Anonymous 0 Comments

A number of reasons. You need a really high resolution to convincingly reproduce analog images in general but even beyond that, the contrast ratios of CRTs even in raster mode are not possible on most displays. They can’t make their whites as bright or, especially, their blacks as black and when you’re attempting to recreate 240p (a hack resolution to begin with) the intensity of difference between drawn lines and black scanlines creates intentional shading effects that happen as much inside your eye / in your brain as on the actual screen. If you’ve ever had your eyeballs seared by a vector CRT like in a Tempest or Asteroids you know that even plasma screens and OLEDs simply can’t replicate that.
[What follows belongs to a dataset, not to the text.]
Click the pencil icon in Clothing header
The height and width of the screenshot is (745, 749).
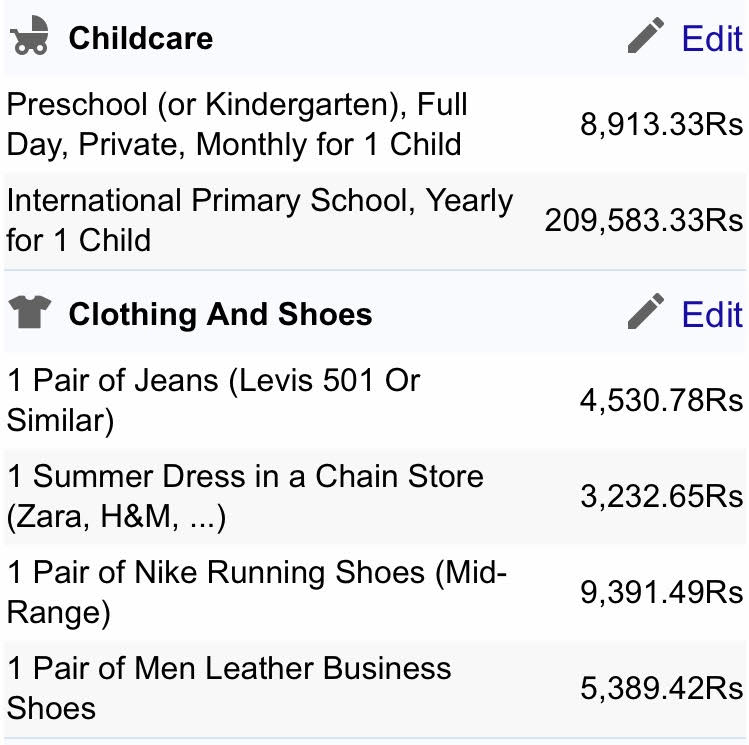point(646,313)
Furthermore some retro games used hacks of the NTSC palette to create colors onscreen that the hardware wasn’t capable of actually making and that’s an entirely other unique visual effect that is difficult if not impossible to accurately recreate on other displays.

Anonymous 0 Comments

CRTs have low input lag and high brightness and intense colors. They also had a lot of quirks that were exploited by art design of the time, like the images being fuzzy and interlaced, to create gradients and colors by mixing images.
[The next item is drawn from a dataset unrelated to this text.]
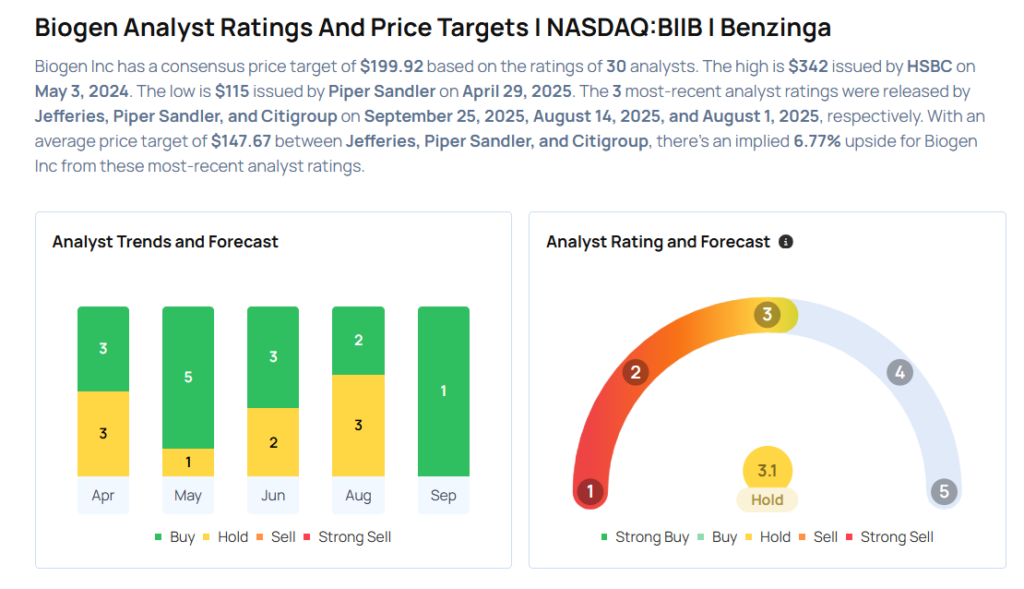This screenshot has height=589, width=1024.
Task: Click the yellow Hold segment in Jun bar
Action: click(x=273, y=442)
They have very low resolution, poor energy efficacy and very high weight compared to a LCD, plasma or LED display.

Mostly it’s a matter of clever programmers designing the art and game to take every advantage of CRT technology available at the time. Large parts of this can be emulated, but it’s often hacky and hard to get consistent results.

Anonymous 0 Comments

Sure, it would be possible to make something more faithful, but it would be very expensive. When a 4K display can be $200, there really isn’t a demand for a $2000 high brightness beam penetration color display. You could come quite close with a high brightness projector in a cabinet, maybe a $500 gadget, but you’re going to have to make your own lenses because the factory lens is for an outdoor video wall and it won’t focus down on the cabinet screen.